The juicy stuff – how it all works and, eventually, a link so you can download and use it yourself – will come later.
So first, the basics – adding and removing handlers for an event. I shall use a button class that supports a multicast version of the usual OnClick event. In my own use, I distinguish between unicast and multicast events by naming multicast events with an underscore following the conventional “On” prefix.
procedure TSomeObject.CustomClickResponse(Sender: TObject); begin // Some additional handling of an event... end; // Adds my custom click handler to a button's On_Click event fButton.On_Click.Add( CustomClickResponse ); // ... and this removes it again fButton.On_Click.Remove( CustomClickResponse );
When adding a handler to an event that may already have a handler, this conveniently does away with all the business of remembering the previous handler reference, remembering to call that previous handler at the end of the new processing and (hopefully) remembering to restore the old handler if we subsequently wish to remove our additional handler.

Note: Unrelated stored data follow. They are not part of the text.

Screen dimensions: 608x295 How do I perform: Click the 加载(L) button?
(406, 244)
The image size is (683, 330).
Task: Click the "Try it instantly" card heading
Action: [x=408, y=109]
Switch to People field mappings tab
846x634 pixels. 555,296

Another thing that is often needed with event handlers is to disable an event while some processing takes place, usually in response that event itself. For example if we wish to modify the contents of an edit control and do not want any Change event to fire while we do so, ordinarily this will involve something like:
var oldChangeHandler: TNotifyEvent; begin oldChangeHandler := fEdit.OnChange; fEdit.OnChange := NIL; try // Change edit control content without triggering change event fEdit.Text := 'Some New Value'; finally fEdit.OnChange := oldChangeHandler; end; end;
With my multicast events I can simply disable the event itself:
fEdit.On_Change.Enabled := FALSE; try // Change edit control content without triggering change event fEdit.Text := 'Some New Value'; finally fEdit.On_Change.Enabled := TRUE; end;
One problem that can easily crop up is what happens if a handler is added to an event and then the object that implements the handler get’s destroyed? The next time the event fires an error is likely to occur when the handler on the destroyed object is invoked.

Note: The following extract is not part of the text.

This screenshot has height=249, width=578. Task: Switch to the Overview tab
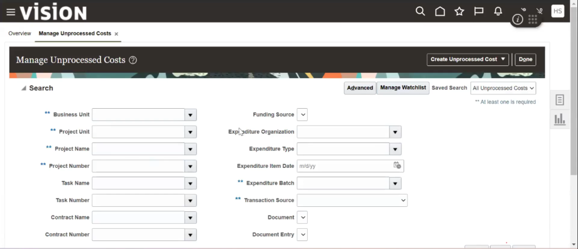point(19,34)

My implementation even copes with this, and does so largely transparently. There is a little work involved but really not much, requiring the implementation of an interface with a single method on classes that implement event handlers. The details of which I will go into when we delve into the implementation of these events themselves.

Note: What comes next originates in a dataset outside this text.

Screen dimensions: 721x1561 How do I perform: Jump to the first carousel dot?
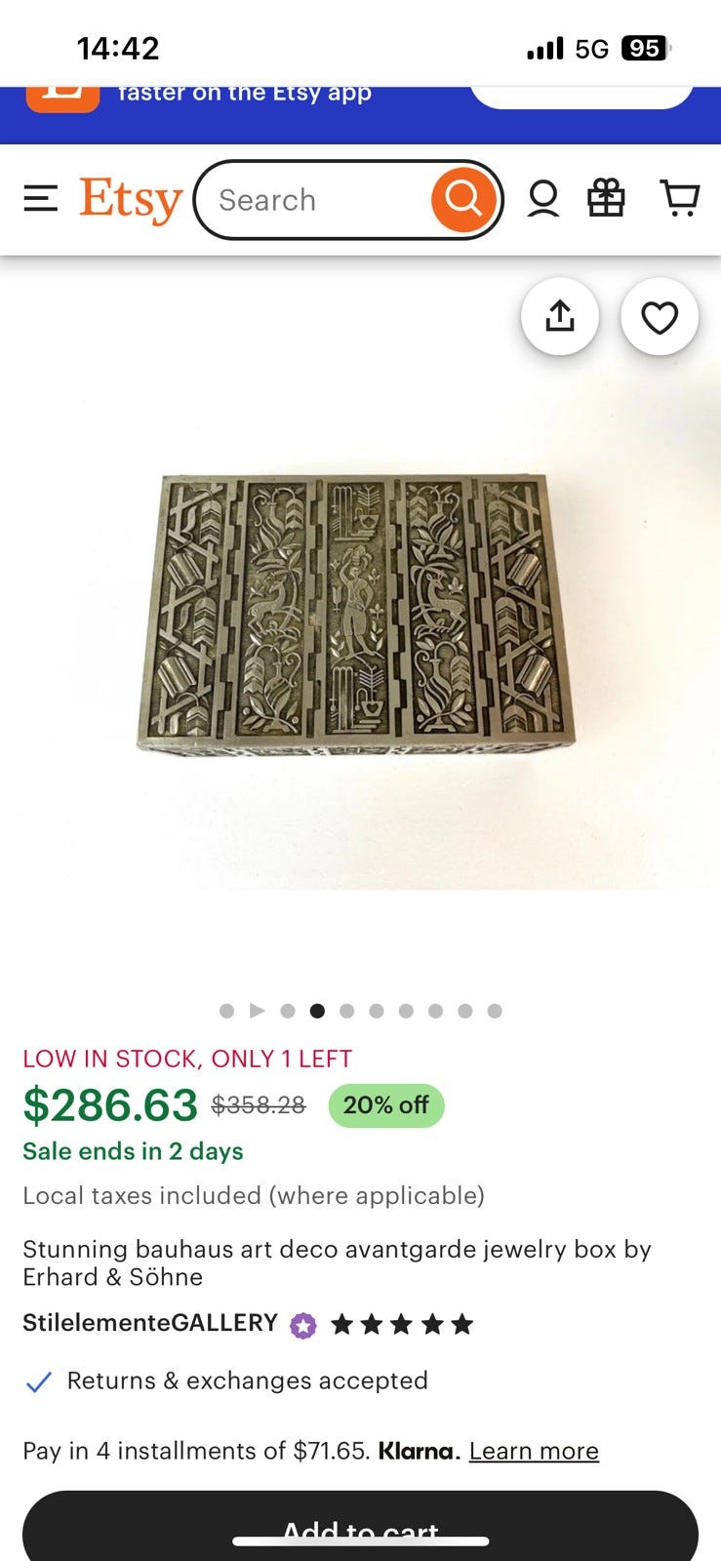coord(227,1011)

Speaking of which, using these events is clearly quite straight-forward but what about implementing support for the events themselves?
Well, that too is very straight-forward.
A base class provides the basic behaviours needed – managing the list of handlers for the event and the enabled/disabled state of the event.
A specialisation of this class is needed for each event signature for which I want to have multicast support. In practice I have found that a multicast version of TNotifyEvent covers the vast (and I mean overwhelmingly vast) majority of cases where multicast events are useful. Not every event type is going to have a useful existence in a multicast form.
These specialisations are fairly trivial, as we shall see when we come to them in future posts.
I shall go through the step-by-step building up of functionality and features in the framework as it exists today – it won’t take long, amounting to less than 900 lines of code in all, including copious documentation (I use Doc-o-Matic, so an investment in well documented code pays dividends in usable reference documentation later).
For now, one last piece of groundwork…
Anatomy of a Method
What exactly is a Method? Let us consider the hopefully familiar TNotifyEvent:
TNotifyEvent = procedure (Sender: TObject) of object;
This immediately highlights the difference between an event procedure type and regular Pascal procedure types – that innocuous “of object”, signifying that a method can only satisfy this type signature if it is some method of a class.
Under the covers a reference to a handler for this type of event is required to identify not one, but two things:
1. The method to be executed
2. The object instance that the method is to be execute on
That 2nd item of information of course ends up being the “self” that the event handler code may reference. For the most part, the details are taken care of by the compiler and the runtime. The Delphi runtime library even defines a type encapsulating a method reference, though you may never have come across it as ordinarily it has very limited use on its own:
TMethod = record Code, Data: Pointer; end;
And believe it or not, armed with this knowledge we now have all we need to implement our multicast events.